Die Mauerlösung würde also nicht nur eine massive Einschränkung unserer Freiheit und unserer Lebensqualität darstellen, sie hätte auch wirtschaftlich weitreichende und katastrophale Konsequenzen. Denn der freie Waren- und Personenverkehr ist zu einem zentralen Element der europäischen Wirtschaft geworden. All dies wäre gefährdet. Europa als Hochsicherheitszone wäre ein ökonomisches Desaster. Frankreich stellt sich bereits jetzt auf einen massiven Einbruch des Tourismus-Geschäftes ein.

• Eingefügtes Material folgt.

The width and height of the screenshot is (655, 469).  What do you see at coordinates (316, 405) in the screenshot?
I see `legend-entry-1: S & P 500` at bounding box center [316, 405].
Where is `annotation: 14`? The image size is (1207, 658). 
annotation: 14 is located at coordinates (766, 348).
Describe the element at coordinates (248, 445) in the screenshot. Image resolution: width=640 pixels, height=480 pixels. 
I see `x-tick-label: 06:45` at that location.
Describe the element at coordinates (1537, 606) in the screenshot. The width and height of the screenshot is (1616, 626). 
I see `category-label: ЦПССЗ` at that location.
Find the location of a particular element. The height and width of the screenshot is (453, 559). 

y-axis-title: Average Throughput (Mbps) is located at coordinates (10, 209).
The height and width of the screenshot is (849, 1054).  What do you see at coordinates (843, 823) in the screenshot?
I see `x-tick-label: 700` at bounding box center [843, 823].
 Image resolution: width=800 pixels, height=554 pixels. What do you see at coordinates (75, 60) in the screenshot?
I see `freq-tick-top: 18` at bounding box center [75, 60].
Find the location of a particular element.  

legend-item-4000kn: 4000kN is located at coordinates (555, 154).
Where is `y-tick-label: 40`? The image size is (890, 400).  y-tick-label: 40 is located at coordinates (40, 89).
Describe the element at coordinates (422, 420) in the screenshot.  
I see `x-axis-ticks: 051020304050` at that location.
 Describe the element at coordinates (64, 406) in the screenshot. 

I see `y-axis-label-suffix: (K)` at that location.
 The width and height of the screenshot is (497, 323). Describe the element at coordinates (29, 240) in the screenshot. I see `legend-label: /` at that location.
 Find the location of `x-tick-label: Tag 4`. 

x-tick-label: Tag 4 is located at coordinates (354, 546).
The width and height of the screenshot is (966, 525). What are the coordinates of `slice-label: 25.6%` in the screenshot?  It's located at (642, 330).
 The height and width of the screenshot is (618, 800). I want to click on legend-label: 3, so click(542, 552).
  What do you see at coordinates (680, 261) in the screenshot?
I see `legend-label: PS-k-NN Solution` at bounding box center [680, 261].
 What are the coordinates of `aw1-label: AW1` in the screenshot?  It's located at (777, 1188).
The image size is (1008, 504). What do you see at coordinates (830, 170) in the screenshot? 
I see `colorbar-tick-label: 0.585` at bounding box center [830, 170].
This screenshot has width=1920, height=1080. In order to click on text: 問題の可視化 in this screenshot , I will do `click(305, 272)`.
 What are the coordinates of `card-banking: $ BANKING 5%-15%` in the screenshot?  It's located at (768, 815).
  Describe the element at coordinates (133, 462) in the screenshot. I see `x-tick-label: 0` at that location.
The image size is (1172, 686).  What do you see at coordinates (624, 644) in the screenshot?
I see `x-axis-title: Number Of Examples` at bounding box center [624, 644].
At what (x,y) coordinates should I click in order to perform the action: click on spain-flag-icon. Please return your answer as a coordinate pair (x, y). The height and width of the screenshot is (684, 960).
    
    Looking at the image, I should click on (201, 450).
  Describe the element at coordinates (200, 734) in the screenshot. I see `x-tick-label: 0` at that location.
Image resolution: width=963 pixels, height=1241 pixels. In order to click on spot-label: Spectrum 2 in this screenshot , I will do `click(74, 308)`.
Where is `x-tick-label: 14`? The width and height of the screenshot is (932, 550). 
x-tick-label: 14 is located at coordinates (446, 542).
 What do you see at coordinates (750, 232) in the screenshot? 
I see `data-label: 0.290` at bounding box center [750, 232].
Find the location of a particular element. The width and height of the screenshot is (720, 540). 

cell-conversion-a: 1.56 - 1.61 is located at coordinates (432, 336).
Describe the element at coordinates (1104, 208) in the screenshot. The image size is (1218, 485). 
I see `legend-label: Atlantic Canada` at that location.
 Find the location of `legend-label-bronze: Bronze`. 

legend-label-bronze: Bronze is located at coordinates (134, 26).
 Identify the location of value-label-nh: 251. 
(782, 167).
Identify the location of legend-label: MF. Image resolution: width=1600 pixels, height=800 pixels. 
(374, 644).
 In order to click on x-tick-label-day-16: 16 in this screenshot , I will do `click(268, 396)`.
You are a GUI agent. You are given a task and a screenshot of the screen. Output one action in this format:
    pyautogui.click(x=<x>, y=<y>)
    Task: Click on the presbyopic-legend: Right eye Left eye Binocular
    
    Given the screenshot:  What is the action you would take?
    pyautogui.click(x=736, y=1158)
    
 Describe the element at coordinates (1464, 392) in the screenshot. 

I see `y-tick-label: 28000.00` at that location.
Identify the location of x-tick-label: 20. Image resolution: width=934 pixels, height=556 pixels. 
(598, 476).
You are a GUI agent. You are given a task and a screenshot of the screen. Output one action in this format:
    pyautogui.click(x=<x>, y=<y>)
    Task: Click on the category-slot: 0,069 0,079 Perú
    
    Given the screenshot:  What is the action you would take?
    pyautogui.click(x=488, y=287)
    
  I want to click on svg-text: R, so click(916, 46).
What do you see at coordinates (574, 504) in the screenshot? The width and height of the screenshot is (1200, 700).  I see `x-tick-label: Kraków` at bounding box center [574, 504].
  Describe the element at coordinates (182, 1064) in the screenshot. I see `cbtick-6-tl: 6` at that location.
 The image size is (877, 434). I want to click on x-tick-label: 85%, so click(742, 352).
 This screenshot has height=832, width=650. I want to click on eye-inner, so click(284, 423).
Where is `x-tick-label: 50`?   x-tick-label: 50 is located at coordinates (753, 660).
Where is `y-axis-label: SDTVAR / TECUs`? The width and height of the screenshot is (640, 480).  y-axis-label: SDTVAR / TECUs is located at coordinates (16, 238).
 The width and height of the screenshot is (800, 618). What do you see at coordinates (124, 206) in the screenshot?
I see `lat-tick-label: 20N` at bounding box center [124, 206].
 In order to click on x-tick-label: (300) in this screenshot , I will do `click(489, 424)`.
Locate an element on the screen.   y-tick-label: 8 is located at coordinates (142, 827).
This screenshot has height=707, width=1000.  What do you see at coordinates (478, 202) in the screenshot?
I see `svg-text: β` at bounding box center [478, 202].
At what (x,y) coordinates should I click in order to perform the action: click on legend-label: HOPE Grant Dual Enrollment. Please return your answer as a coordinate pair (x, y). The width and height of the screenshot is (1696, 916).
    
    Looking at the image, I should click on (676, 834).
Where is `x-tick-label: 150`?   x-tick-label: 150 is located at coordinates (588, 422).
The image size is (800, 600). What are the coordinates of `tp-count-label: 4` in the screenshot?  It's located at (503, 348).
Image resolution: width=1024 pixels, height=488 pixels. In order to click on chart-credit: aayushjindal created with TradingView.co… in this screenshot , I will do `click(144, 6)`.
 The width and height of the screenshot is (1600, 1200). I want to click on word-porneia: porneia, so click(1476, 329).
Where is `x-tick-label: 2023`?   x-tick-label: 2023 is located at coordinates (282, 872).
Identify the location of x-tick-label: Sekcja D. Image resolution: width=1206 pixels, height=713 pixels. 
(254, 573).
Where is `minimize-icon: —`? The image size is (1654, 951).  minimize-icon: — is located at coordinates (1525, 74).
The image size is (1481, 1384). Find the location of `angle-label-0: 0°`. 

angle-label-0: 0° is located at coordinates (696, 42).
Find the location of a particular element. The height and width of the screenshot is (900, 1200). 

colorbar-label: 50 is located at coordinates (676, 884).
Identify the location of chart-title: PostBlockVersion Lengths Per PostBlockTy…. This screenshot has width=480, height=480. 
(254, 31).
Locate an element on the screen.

Sehr viel intelligenter als die Mauerlösung ist es, die islamistischen Terroristen dort zu treffen, wo es wirklich weh tut, beim Portemonnaie. Ob IS oder Al Kaida, beide sind existenziell auf Einnahmen aus dem Ölgeschäft angewiesen. Der IS kontrolliert mehrere Ölfelder in Syrien und im Irak und erhält wohl auch Spenden von Gönnern aus Ländern am Persischen Golf.
Unsere Ölsucht hält somit den islamistischen Terror im Geschäft. Allein die Schweiz gibt jährlich mehr als zwölf Milliarden Franken für den Import des schwarzen Goldes aus. Das müsste nicht sein. Dank dem Fortschritt auf dem Gebiet der nachhaltigen Energie und der Digitalisierung der Wirtschaft könnten wir grundsätzlich unsere Abhängigkeit vom Öl jetzt schon drastisch herunterschrauben und langfristig ganz überwinden.
In der Praxis geschieht das Gegenteil: Am schrillsten nach vermehrten Grenzkontrollen und einer Einschränkung des Flüchtlingsstroms rufen ausgerechnet diejenigen Kreise, die an unserer Abhängigkeit vom Öl festhalten wollen.
Ähnlich schizophren die Situation bei den Waffenexporten. Obwohl bekannt ist, dass auch Schweizer Waffen via Saudi-Arabien den Weg zum IS finden, wird eine Einschränkung der Waffenexporte hierzulande mit Zähnen und Klauen bekämpft. Dafür wird umso lauter bekräftigt, dass wir uns jetzt in einem Krieg mit dem islamischen Fundamentalismus befinden, obwohl diese Art von Kriegen in Afghanistan und dem Irak nicht wirklich erfolgreich waren.
Wir stehen damit vor einer paradoxen Situation: Einerseits gibt uns der technische Fortschritt die Möglichkeit, uns von unserer Ölsucht zu befreien und damit dem islamistischen Terror seine wirtschaftliche Grundlage zu entziehen. Gleichzeitig verhindert eine kurzsichtige Kriegsrhetorik und eine auf Mauerlösungen fokussierte, nationalistische Politik, dass diese Errungenschaften auch umgesetzt werden. Das kann nicht lange gut gehen.